▸ PROBLEM STATEMENT
The stretch wanted below opens at the line containing "660x535 pixels." and closes at the line containing "Click the browser". Please return it exactly, with no other lines.

Pixel coordinate grounding data:
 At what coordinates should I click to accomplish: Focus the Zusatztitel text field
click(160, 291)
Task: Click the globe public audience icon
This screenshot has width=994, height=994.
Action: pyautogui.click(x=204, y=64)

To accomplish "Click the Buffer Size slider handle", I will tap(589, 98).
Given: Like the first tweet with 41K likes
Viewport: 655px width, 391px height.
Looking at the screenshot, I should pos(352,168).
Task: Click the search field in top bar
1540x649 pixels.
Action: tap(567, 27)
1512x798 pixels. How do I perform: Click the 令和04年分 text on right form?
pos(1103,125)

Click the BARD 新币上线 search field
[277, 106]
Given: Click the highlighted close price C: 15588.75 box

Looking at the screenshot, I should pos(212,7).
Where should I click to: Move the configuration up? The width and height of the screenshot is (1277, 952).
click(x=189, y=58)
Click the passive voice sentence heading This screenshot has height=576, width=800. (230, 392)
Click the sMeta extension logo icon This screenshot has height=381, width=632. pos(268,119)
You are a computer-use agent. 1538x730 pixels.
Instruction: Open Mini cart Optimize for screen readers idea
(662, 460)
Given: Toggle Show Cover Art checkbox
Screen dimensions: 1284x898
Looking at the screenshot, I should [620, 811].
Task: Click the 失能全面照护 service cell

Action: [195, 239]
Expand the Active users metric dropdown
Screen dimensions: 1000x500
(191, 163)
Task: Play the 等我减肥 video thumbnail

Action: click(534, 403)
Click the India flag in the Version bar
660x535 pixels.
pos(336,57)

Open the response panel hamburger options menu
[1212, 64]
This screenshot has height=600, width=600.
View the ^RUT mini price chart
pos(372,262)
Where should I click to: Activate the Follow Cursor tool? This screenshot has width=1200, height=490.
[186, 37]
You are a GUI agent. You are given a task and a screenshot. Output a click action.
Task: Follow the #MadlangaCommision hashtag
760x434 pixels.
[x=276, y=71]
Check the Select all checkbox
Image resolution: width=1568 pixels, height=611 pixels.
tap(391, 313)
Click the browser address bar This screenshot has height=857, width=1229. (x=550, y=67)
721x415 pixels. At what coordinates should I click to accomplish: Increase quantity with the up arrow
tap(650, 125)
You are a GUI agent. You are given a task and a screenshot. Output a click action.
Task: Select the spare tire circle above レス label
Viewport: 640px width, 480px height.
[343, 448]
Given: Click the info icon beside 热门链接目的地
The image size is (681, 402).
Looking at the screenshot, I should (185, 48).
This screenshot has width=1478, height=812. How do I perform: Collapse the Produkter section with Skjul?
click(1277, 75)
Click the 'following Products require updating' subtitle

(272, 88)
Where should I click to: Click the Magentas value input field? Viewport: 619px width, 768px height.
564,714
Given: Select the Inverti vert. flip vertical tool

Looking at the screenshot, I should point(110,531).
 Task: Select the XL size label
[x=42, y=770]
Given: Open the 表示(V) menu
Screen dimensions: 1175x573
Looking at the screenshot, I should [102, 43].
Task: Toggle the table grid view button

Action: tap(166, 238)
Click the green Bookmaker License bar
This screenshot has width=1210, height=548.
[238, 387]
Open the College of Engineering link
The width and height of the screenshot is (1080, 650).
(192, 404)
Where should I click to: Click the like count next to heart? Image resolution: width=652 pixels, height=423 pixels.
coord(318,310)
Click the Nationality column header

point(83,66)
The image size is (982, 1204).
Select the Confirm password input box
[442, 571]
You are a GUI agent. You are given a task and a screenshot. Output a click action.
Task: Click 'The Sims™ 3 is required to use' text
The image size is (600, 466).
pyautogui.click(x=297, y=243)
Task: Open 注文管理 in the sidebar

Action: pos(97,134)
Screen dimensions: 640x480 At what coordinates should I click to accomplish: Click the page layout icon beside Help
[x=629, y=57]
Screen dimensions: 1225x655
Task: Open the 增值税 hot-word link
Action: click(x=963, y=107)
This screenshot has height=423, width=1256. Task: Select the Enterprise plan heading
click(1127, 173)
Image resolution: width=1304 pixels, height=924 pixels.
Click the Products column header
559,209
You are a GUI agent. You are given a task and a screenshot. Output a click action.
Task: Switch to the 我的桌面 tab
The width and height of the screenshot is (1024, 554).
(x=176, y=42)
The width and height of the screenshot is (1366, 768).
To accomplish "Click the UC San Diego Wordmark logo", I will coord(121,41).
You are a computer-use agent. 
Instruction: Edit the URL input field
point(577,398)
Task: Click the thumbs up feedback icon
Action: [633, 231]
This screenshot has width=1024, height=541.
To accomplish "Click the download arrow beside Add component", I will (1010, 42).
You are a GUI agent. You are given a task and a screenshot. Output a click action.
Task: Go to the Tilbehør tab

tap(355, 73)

▸ EXERCISE RESPONSE
660x535 pixels.
pos(336,57)

Open the response panel hamburger options menu
[1212, 64]
This screenshot has height=600, width=600.
View the ^RUT mini price chart
pos(372,262)
Where should I click to: Activate the Follow Cursor tool? This screenshot has width=1200, height=490.
[186, 37]
You are a GUI agent. You are given a task and a screenshot. Output a click action.
Task: Follow the #MadlangaCommision hashtag
760x434 pixels.
[x=276, y=71]
Check the Select all checkbox
Image resolution: width=1568 pixels, height=611 pixels.
tap(391, 313)
Click the browser address bar This screenshot has height=857, width=1229. (x=550, y=67)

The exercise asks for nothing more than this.